Anonymous companies remain a critical vulnerability in the international financial system, with banks, regulators, and law enforcement unable to quickly ascertain the true owners of companies. Analysis of the FinCEN files shows that banks regularly processed transactions for companies registered in secrecy jurisdictions without knowing the ultimate owners of the account. One bank, JP Morgan Chase, enabled a company to make over USD 1 billion in transactions over 11 years, without having clarity over who owned the company. Such examples are just the tip of the iceberg.
Thom Townsend, Executive Director for Open Ownership, said: “These latest leaks demonstrate, once again, that opacity about who actually owns companies is at the heart of wide-ranging weaknesses in the global financial system. The world is waking up to the benefits of beneficial ownership registers as an achievable and vital step in fixing the system in order to protect the interests of citizens and tackle a range of social ills from the trafficking of weapons, humans, and drugs to money laundering and terrorism financing.”
Introducing beneficial ownership registers, where the real owners of companies are required to disclose the companies they own, will improve enforcement of existing anti-money laundering laws and is an essential step for any meaningful reform. Up-to-date registers that contain verified data will, at a minimum, allow financial institutions and other actors to know the real owners of companies that are carrying out transactions. Although in many countries such checks are already required by law, beneficial ownership data is often flawed, incomplete, or missing entirely.

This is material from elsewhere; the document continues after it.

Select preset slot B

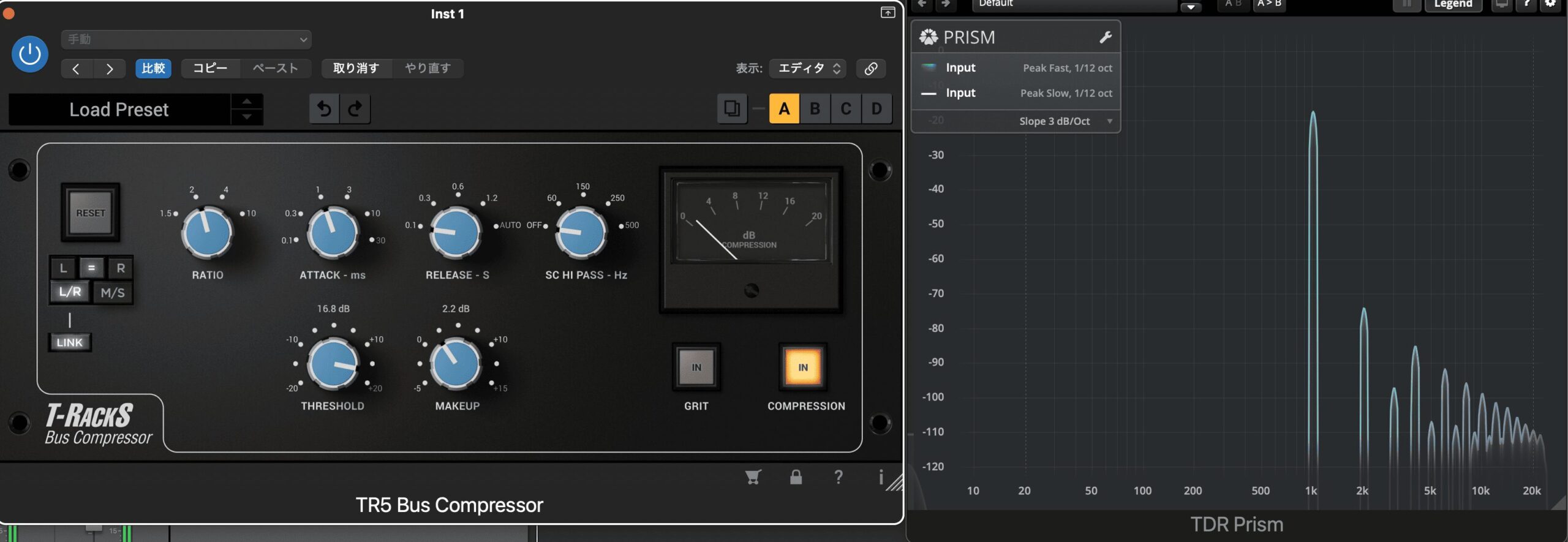(815, 109)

This creates a situation where both governments and companies can shift responsibility to the other party. The global financial system is weak in part because of mismatched or poor incentives to improve. Financial institutions and regulated industries can justifiably say they have complied with a weak oversight regime whilst continuing their business as before. In turn, governments can lambast companies for poor behaviour and issue largely symbolic and occasional fines without marshalling the political will to raise the bar and ensure compliance is straightforward by, for example, publishing trusted data on the real owners of companies.

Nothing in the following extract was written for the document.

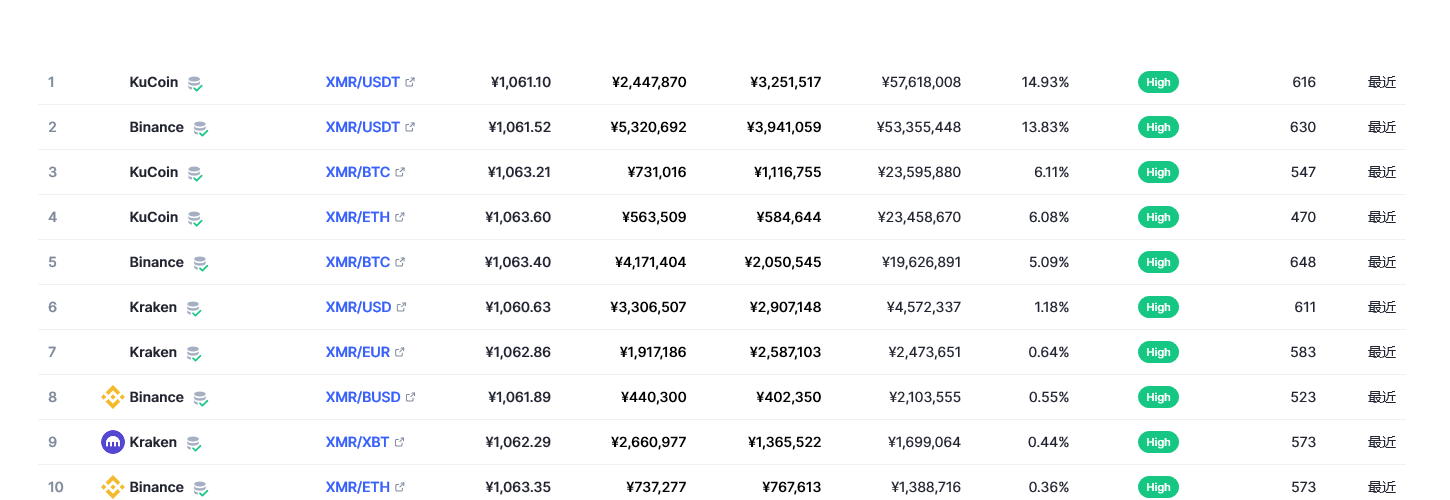Image resolution: width=1450 pixels, height=500 pixels.
Task: Open the external link icon after XMR/USDT in row 1
Action: tap(410, 82)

Money laundering, tax evasion, corruption, and other illicit activities have a huge impact on the lives of ordinary citizens. It will take the concerted efforts of both governments and companies to create an environment where beneficial ownership data is routinely available and used to help combat illicit activities.
Open Ownership has been working with more than 30 countries to help them make beneficial ownership transparency a reality in their economies. When information on company ownership is collected and made available by governments, it becomes much easier for banks and other institutions to check with whom they are doing business, and to what aim. It also raises the bar for banks and others undertaking anti-money laundering checks to do more than tick boxes and claim that, in spite of their “best effort” when conducting checks, they could not determine beneficial ownership. Simply put, no transaction should be completed if the ultimate owner of the company sending or receiving the funds is unknown. Over 90 countries have committed to undertaking beneficial ownership reforms — and national registers are just the first step.

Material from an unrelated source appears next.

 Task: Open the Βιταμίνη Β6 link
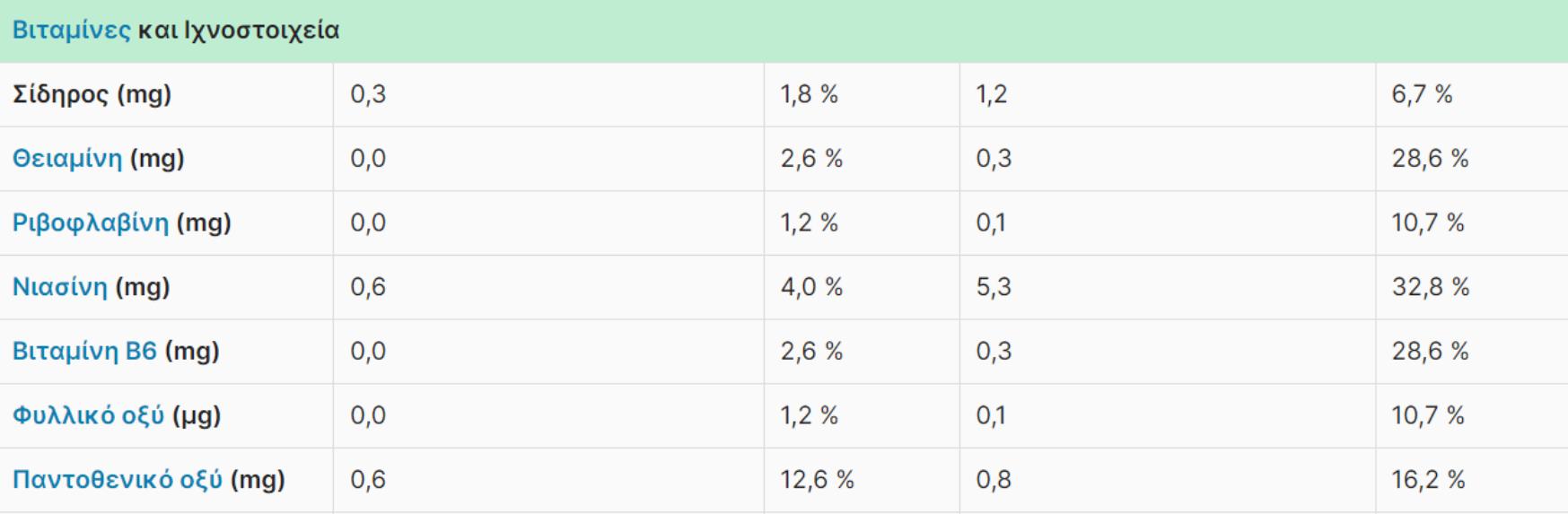(x=84, y=351)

The use of anonymous companies is a transnational problem and requires a global solution because financial institutions routinely take on clients from around the world and move money across multiple jurisdictions. Existing anti-money laundering standards such as the Financial Action Task Force (FATF) recognise the value of sharing beneficial ownership data with law enforcement agencies to investigate economic crime. Ensuring routine access to trusted beneficial ownership data around the globe must be a central policy response in order to prevent corrupt and criminal actors using and abusing our financial system.